BALANCING THE LEDGER
Kyle Samani is a managing partner at Multicoin Capital, a multimillion-dollar crypto fund that invests in blockchain projects and takes out long and short positions on various virtual coins. He dropped by Balancing the Ledger to share some regrets about the launch of the EOS blockchain, as well as to reveal which crypto tokens he bets will soar, and which will crash.
Bryce “Zooko” Wilcox, CEO of the Zcash Company, disclosed his eye-popping salary this week at a conference for his namesake, privacy-oriented cryptocurrency, Zcash. At the present rate, his compensation amounts to 2,033 Zcash tokens—or more than $300,000—per month.
Zcash issuance per month (where 1 ZEC token = ~$168):
- Miners: 80%, or 175,000 tokens ($29,400,000)
- Zcash Foundation: 3%, or 6,563 tokens ($1,100,000)
- Zcash Company: 2.8%, or 6,125 tokens ($1,030,000)
- Zooko Wilcox: 0.9%, or 2,033 tokens ($342,000)
MEMES AND MUMBLES
‘X’ marks the spot. You know those intrepid nerds who trawl the beach with metal detectors? The below hunt is sure to keep them busy for hours. (HT Alex Konrad at Forbes, who deserves a day at the beach during which his work does not tagalong.)
Get digging, I guess.
FOMO NO MO’
Don’t miss out: Mike Maples, Jr., a venture capitalist and partner at Floodgate Capital, penned an economic forecast for blockchain tech in an insightful Medium post. The essay is replete with a wide variety of arcane historical references, such as the English practice of maintaining a “Commons,” JP Morgan’s role in the development of the railroad, the advent of the stock market and corporate governance, the the depletion of Canadian cod fisheries, and the Nobel Prize-winning work of the economist Elinor Ostrom. Maples argues that “21st Century JP Morgans, Rockefellers, and Carnegies” will lead us to a new age of abundance, improving the world’s general standard of living through blockchain-based businesses.

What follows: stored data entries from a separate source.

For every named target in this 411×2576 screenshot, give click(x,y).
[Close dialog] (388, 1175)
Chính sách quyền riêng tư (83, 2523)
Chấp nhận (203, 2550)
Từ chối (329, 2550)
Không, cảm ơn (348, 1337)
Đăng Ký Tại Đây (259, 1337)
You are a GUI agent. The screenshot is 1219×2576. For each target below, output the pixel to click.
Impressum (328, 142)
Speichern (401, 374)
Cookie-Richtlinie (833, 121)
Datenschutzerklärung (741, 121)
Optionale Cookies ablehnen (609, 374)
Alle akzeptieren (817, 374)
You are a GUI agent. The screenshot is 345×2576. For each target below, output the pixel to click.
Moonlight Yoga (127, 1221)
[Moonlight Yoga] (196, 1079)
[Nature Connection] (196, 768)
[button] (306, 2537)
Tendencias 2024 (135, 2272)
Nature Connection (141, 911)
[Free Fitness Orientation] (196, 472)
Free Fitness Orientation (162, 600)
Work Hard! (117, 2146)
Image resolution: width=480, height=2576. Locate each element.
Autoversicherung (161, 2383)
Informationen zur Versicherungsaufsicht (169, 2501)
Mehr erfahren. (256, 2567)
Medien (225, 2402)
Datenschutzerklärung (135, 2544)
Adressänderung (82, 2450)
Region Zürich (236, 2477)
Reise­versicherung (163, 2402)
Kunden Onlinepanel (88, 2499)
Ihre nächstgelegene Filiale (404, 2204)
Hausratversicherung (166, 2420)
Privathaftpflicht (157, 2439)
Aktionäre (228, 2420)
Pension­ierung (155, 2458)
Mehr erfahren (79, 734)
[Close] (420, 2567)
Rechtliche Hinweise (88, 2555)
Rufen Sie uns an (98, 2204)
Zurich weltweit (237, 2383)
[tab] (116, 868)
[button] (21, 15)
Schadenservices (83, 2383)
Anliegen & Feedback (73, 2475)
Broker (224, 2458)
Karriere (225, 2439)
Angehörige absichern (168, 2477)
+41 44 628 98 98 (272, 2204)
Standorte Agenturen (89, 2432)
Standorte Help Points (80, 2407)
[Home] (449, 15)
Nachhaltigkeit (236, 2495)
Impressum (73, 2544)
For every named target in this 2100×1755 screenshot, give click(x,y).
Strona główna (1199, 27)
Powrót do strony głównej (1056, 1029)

Without a governance markets for a Commons, you will see a tragedy of the commons or the rule of the mob when you try to scale. But if you have scalable decentralized governance at the core, you now have a new platform to fuel new businesses that create massive abundance in ways never before possible.
Just like a stock market was a financial platform for creating the scalable corporation, blockchains can be governance platforms for enabling the scalable commons.